Look through the listing underneath for "HTML", and copy every line that has it.
** Data for this task follows **
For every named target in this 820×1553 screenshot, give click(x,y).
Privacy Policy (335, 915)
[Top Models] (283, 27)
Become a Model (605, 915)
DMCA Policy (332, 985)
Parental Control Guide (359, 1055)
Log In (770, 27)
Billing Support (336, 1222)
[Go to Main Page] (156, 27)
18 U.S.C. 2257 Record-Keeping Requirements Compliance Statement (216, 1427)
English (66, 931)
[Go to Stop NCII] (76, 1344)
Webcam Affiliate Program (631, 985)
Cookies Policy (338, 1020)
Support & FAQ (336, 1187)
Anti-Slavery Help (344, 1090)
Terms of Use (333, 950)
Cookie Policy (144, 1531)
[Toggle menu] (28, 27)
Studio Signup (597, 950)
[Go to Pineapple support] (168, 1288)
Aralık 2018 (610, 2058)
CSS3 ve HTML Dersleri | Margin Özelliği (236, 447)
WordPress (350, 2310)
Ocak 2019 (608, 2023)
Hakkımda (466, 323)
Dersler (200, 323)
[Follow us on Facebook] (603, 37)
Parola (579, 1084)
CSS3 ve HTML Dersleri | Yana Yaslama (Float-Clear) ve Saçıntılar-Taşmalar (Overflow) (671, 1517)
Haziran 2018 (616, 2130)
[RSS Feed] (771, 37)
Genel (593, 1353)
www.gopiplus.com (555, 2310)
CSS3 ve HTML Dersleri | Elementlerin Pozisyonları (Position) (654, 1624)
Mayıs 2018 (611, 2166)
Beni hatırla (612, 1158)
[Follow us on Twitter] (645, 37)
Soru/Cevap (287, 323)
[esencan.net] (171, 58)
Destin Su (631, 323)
** End of Data for this task **
### Answer for this exercise
CSS3 ve HTML Dersleri | Margin Özelliği (236, 447)
CSS3 ve HTML Dersleri | Yana Yaslama (Float-Clear) ve Saçıntılar-Taşmalar (Overflow) (671, 1517)
CSS3 ve HTML Dersleri | Elementlerin Pozisyonları (Position) (654, 1624)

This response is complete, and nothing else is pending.